• WHAT TO WORK ON:
Locate each line of the material that contains the word "Expand", and copy those lines in full.

___ DATA SECTION

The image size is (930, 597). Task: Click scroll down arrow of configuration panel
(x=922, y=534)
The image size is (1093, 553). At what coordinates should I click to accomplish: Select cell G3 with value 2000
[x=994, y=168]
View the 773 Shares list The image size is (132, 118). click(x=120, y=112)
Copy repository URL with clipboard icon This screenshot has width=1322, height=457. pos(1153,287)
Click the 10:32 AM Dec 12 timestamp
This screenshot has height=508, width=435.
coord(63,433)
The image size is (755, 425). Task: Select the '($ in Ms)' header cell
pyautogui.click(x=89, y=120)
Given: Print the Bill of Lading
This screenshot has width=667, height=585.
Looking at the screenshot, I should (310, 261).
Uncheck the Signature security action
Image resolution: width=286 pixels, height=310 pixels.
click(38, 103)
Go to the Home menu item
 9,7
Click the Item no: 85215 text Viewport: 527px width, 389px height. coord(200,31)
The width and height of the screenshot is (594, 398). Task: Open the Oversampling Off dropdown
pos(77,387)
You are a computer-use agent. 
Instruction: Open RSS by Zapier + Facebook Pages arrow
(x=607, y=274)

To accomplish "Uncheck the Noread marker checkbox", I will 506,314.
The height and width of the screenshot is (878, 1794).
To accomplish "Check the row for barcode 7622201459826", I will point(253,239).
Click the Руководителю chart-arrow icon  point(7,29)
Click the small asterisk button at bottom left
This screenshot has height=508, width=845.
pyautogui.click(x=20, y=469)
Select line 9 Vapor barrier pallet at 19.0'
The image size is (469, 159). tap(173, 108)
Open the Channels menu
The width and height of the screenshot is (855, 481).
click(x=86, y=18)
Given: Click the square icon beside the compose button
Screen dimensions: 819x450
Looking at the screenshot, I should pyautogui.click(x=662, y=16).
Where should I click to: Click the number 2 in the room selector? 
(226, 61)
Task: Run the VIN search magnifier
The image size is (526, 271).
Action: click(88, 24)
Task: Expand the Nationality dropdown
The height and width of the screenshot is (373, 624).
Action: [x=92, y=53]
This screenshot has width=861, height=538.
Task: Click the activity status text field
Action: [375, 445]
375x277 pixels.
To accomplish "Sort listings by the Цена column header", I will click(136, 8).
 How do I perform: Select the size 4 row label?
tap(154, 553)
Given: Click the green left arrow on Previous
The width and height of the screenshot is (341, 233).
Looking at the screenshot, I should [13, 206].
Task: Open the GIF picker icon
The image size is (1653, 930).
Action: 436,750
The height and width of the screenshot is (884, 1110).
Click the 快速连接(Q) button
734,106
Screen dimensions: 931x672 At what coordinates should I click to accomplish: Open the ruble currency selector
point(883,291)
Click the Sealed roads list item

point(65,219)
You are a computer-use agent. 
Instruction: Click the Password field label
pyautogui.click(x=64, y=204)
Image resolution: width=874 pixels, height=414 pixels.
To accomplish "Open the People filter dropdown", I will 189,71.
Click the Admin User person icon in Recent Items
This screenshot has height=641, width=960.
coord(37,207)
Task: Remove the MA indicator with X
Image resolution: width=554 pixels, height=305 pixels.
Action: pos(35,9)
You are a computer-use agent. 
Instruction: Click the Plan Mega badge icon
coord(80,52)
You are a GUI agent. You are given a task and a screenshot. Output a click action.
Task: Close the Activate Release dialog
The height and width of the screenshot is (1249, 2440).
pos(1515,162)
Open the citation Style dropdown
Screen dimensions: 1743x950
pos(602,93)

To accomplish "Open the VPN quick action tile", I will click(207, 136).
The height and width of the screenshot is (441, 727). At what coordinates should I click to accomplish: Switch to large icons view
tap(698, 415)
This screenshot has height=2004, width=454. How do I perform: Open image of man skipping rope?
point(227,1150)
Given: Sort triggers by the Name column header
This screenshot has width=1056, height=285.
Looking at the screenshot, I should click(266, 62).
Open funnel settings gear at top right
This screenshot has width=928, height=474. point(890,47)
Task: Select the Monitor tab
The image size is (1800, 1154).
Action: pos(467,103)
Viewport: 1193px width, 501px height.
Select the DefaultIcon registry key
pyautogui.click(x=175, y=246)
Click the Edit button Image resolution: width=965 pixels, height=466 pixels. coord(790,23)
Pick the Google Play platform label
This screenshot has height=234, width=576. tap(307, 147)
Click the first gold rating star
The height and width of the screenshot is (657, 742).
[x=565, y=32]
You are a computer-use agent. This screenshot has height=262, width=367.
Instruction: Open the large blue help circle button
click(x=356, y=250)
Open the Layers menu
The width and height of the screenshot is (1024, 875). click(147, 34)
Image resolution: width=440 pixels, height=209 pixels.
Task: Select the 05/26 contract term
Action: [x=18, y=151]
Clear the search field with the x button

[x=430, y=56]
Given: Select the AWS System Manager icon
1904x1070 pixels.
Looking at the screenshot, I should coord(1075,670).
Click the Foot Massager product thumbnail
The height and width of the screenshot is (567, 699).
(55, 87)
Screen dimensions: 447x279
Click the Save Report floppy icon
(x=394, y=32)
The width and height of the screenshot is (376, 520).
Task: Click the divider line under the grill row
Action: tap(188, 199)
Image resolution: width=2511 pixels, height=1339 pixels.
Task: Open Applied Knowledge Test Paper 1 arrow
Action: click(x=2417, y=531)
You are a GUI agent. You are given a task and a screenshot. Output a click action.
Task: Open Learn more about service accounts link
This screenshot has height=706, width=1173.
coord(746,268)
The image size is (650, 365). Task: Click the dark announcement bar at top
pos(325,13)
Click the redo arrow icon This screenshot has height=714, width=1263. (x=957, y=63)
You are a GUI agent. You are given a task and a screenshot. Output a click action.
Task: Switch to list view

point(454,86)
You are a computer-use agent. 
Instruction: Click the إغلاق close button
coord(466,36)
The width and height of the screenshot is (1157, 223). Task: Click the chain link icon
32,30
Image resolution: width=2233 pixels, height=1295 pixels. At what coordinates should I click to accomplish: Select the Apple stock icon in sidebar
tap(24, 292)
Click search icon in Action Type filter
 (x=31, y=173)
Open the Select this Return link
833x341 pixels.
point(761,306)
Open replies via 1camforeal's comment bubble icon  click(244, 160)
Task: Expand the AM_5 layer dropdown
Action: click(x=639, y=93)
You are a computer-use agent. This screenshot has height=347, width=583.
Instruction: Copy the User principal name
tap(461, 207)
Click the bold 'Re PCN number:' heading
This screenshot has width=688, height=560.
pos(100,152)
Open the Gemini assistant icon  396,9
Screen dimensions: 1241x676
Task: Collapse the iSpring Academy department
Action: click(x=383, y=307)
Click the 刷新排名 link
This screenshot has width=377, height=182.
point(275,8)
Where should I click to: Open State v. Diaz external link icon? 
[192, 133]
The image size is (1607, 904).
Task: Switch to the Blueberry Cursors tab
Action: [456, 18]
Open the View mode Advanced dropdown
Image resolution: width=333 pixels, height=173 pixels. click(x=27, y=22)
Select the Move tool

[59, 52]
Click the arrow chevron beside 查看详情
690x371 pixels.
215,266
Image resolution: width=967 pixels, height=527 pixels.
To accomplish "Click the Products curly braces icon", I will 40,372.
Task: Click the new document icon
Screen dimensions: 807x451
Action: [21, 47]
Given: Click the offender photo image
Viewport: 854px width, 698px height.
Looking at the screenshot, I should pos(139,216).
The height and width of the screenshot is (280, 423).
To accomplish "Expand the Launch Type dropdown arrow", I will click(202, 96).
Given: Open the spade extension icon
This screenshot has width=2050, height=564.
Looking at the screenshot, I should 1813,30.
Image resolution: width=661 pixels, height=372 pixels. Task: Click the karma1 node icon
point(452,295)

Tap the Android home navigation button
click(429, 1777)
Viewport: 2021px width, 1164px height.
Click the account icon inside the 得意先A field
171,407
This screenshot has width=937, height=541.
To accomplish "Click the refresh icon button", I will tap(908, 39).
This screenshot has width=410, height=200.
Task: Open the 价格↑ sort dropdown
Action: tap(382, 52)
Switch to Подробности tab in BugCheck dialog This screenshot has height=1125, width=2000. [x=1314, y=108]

______

• WRITTEN SOLUTION:
Task: Expand the Nationality dropdown
Task: Expand the AM_5 layer dropdown
To accomplish "Expand the Launch Type dropdown arrow", I will click(202, 96).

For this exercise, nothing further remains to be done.